The view from the roof of the castle across the river directly to the east reveals a large grass area. A roadway bisects it, running from the river jetty for almost a mile up to a string of buildings. Sheep may be seen grazing as part of a carefully managed nature reserve. Hard to imagine that back in 1913 the War Office had decided to purchase the whole site from Mackenzie Clark (father of Lord Clark of Civilisation fame) of nearby Sudbourne Hall. At this time war with Germany was clearly anticipated and the possibility of the aeroplane as a weapon of war seriously considered. Orford was, at this time, only the third airfield the nation possessed.
The first flight by a heavier than air machine had occurred only ten years before. The practicalities of aerial warfare were hardly understood and its possibilities, scarcely comprehended. In 1912 the Army established a flying corps, initially a branch of the Royal Engineers, manned by volunteers drawn from all regiments. The equipment and weaponry available were alarmingly primitive and any concept of tactics non-existent.

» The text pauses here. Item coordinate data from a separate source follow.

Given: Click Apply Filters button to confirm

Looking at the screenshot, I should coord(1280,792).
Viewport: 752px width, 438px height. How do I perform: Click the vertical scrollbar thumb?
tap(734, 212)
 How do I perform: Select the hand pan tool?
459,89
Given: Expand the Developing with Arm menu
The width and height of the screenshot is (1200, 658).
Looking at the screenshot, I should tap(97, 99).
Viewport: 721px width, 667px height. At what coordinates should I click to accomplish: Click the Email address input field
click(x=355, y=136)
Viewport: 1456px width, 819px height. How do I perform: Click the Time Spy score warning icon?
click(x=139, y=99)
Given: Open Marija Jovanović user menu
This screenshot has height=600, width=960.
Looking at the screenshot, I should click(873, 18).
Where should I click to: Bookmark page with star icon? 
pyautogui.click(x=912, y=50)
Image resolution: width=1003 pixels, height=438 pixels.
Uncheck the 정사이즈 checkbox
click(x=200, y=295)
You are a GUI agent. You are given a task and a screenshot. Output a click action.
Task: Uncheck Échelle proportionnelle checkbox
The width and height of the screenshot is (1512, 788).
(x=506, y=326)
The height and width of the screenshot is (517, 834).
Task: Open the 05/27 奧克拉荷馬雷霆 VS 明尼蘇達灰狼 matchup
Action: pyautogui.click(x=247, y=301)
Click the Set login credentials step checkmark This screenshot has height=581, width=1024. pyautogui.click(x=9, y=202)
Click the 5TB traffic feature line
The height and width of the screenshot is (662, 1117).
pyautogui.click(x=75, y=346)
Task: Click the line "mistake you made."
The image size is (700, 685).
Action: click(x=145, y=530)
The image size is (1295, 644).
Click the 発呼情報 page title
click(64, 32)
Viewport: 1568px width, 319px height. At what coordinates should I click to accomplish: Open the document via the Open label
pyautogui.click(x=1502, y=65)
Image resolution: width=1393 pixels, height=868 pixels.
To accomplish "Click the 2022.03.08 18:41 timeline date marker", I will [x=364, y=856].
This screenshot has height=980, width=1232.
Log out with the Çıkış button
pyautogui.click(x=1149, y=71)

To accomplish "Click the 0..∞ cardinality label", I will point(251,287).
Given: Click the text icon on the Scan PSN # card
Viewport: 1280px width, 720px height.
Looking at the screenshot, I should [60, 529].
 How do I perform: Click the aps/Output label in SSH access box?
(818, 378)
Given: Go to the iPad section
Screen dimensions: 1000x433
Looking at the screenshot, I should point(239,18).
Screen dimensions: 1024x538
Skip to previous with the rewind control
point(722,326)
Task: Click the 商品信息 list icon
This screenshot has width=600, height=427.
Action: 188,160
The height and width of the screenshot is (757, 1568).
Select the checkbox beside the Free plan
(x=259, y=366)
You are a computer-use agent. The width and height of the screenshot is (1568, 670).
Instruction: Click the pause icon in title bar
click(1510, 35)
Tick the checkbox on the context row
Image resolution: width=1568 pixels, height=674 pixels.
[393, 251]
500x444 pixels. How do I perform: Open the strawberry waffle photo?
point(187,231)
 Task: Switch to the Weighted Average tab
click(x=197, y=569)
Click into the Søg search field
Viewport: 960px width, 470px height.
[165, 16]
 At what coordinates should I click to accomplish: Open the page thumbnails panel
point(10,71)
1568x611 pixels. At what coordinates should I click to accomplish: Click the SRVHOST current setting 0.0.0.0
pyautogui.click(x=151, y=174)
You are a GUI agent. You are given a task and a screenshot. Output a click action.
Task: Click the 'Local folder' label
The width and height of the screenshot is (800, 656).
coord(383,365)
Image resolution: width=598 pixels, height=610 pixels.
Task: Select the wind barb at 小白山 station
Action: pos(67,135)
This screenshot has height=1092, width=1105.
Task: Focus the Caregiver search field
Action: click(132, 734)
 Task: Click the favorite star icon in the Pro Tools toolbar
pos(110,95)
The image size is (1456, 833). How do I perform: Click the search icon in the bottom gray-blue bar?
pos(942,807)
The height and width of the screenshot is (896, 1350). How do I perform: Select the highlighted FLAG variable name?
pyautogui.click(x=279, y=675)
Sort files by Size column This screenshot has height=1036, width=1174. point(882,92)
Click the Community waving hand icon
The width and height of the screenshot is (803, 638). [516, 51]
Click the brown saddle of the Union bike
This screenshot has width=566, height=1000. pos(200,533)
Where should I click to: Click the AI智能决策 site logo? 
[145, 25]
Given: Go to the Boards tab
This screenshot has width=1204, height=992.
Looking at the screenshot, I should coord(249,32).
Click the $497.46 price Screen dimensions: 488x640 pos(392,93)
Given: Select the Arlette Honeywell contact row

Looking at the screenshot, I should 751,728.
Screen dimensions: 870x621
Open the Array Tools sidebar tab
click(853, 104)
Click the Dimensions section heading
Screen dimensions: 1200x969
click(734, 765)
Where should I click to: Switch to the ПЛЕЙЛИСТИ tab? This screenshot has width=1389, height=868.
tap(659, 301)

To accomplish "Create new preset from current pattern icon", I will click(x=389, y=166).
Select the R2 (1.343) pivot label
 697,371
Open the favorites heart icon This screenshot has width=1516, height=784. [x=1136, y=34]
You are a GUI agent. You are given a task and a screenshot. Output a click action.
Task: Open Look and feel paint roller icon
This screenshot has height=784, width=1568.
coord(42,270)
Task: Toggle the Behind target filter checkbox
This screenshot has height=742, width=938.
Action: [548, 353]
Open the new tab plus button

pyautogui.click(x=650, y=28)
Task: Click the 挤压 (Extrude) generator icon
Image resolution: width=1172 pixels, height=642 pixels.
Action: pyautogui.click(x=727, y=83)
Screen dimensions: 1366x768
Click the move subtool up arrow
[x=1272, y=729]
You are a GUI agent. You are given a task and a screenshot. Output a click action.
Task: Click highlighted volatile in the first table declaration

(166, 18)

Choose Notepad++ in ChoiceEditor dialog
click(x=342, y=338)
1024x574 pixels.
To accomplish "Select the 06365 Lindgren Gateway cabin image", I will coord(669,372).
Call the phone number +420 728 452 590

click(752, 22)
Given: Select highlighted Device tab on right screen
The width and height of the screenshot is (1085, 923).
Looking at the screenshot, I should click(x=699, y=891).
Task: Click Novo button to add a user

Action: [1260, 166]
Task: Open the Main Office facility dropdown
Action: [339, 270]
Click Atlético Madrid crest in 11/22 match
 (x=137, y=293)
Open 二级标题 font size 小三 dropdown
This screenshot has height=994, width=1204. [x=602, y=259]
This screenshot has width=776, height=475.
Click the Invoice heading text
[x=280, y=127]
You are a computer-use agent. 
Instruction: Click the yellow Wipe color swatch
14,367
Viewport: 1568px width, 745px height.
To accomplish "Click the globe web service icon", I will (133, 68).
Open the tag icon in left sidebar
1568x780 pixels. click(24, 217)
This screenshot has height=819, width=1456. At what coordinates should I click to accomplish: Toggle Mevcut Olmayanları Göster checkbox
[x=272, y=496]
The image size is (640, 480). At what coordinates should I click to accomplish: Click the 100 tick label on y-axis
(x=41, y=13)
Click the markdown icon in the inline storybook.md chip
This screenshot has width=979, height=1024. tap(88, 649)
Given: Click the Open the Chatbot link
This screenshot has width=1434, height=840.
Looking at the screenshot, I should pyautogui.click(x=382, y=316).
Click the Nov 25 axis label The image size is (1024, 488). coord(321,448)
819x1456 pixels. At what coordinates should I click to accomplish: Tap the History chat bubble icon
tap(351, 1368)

Orford Ness was acquired by the War Office to remedy these grave shortcomings. From the outset it was to be a secret experimental station. Orford Ness was favoured for what was charmingly described as its ‘privacy’. For eighty years this privacy made it an ideal location for generations of trials and experiments. Security was never seriously breached in all these years. No small credit for this is due to the local population who were content to ask no questions and accept that, in return for their discretion, a valuable source of both employment and trade would ensue.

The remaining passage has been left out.